The Independent reports that there's a bit of skepticism about the Iraqi who's identified himself as the source of the WMDs-in-45-minutes claim in Britain's dossier about Saddam:
Officials within the Iraqi occupation authorities are puzzling over a British newspaper's interview with a man purporting to be an Iraqi colonel who said he believed he was the source of the Government's claim that Saddam Hussein could launch weapons of mass destruction within 45 minutes.
...The interviewee was identified only as Lt-Col al-Dabbagh, 40, who was the "head of an Iraqi air defence unit in the western desert". He was also interviewed by the American network channel, NBC....
...sections of the transcript of the NBC interview that the network did not broadcast were aired on the ITV News Channel, which has a partnership with NBC. In one, the colonel was asked by NBC's Baghdad correspondent why he was so sure that these were chemical or biological weapons. His reply suggests that he was not, in fact, sure at all.

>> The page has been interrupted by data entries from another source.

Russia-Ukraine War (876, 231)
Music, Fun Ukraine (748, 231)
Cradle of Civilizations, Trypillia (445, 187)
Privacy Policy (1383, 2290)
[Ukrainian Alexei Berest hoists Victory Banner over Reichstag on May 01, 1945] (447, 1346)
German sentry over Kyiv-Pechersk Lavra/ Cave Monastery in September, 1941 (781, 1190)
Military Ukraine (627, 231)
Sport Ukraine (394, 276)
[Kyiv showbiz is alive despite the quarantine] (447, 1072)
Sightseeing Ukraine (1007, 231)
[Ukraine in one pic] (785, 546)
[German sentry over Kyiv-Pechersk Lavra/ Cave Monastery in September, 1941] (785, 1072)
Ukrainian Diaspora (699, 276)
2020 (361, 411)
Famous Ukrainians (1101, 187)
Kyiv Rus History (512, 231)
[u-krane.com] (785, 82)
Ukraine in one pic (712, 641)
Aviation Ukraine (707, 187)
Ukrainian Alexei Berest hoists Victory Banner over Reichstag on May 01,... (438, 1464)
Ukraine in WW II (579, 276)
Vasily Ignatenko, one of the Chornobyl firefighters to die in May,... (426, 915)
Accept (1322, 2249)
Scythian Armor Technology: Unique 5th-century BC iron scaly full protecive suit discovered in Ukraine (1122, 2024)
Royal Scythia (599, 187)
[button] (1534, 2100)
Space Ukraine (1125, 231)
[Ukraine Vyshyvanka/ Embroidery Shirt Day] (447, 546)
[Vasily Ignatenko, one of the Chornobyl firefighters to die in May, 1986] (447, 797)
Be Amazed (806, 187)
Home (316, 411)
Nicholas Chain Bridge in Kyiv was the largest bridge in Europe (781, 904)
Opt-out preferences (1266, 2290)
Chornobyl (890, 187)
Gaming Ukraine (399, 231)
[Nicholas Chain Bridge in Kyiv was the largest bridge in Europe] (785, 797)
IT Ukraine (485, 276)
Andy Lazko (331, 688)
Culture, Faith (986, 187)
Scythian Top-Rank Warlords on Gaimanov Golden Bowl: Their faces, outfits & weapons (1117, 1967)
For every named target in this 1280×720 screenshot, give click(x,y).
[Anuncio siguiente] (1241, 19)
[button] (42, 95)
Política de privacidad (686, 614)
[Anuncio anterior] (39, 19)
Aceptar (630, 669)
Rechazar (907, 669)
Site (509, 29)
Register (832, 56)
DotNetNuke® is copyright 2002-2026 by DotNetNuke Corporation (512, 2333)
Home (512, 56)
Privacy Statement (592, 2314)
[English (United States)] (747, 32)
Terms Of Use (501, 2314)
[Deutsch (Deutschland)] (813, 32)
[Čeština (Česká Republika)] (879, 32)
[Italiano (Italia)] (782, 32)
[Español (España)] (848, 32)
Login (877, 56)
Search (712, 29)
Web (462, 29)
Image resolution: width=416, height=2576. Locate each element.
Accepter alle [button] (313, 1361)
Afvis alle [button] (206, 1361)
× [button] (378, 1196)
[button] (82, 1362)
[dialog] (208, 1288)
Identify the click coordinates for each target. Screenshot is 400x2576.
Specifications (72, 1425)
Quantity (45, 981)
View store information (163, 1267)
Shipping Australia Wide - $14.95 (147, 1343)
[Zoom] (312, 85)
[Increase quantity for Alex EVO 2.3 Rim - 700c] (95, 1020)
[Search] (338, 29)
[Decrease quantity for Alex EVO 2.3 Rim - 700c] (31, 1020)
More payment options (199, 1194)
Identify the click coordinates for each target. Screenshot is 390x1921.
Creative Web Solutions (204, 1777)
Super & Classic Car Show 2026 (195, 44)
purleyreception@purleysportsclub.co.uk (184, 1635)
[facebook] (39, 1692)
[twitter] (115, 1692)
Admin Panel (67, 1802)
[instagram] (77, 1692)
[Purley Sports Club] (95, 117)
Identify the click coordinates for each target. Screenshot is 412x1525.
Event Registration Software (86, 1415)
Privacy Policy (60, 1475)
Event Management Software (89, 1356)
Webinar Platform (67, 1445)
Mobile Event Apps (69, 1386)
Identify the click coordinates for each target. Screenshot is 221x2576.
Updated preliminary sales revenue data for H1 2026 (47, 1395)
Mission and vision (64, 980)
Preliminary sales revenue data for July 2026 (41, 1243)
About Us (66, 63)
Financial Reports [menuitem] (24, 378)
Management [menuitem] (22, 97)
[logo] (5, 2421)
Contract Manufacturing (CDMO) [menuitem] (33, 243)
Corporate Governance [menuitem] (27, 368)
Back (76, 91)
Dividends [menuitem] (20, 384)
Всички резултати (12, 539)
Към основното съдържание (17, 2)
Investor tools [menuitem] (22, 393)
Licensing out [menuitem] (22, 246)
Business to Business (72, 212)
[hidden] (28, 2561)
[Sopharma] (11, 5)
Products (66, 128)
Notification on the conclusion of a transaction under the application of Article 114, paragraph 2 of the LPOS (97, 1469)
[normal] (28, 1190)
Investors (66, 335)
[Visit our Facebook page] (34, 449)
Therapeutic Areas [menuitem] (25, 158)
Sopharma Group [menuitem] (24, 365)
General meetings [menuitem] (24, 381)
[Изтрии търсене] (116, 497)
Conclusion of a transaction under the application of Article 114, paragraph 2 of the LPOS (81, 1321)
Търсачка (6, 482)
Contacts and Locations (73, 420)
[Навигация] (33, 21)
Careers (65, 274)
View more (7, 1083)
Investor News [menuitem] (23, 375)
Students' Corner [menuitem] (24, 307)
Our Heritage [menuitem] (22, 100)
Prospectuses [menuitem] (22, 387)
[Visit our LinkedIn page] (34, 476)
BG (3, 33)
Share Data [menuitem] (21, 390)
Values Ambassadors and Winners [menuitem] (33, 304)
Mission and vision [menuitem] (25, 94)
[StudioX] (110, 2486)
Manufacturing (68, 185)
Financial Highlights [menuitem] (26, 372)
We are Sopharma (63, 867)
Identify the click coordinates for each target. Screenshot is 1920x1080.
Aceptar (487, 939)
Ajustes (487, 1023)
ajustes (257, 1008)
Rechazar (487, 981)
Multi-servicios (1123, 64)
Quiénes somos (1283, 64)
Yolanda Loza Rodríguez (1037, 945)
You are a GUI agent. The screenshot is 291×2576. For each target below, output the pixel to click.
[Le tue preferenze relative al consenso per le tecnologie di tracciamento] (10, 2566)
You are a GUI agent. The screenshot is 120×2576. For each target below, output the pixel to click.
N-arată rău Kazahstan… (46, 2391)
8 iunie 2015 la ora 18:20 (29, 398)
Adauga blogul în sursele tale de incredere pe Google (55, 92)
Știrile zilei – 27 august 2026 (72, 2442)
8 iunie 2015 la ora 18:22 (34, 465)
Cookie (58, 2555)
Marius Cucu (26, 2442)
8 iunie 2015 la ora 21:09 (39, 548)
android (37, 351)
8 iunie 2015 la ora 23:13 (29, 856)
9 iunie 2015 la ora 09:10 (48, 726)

"We cannot determine exactly, but the procedures taken show that these were indeed WMD," he said. "It might have been chemical or biological but it was definitely unconventional weapons."
In another section, broadcast by ITV, the colonel says: "The instructions from Saddam were clear. When you get to a critical point where the survival of the country is at stake then you can use these weapons. All weapons starting from the common knife all the way up to nuclear weapons can be used.That was the instruction."
As it has long been known that Iraq's armed forces did not possess nuclear weapons, this raises further doubts about the unnamed "colonel's" credibility....
Please recall that before this story broke there was intelligence, attributable to one unnamed Iraqi source (but otherwise unverified), that Saddam's forces could launch battlefield (not long-distance) chemical or biological weapons on 45 minutes' notice -- and now there's intelligence, attributable to one named Iraqi source (but otherwise unverified), that Saddam's forces could launch battlefield (not long-distance) chemical or biological weapons on 45 minutes' notice. So there's not much new here. Yet the New York Post gave the story a front-page banner headline and other conservatives are treating it as big news.
Incidentally, as Sadly, No! notes, The Independent reported yesterday that Colonel al-Dabbagh has been identified as "an advisor to the Iraqi Governing Council." Think this guy does anything useful for the Iraqi people when he's not pumping self-aggrandizing stories to the British and American press?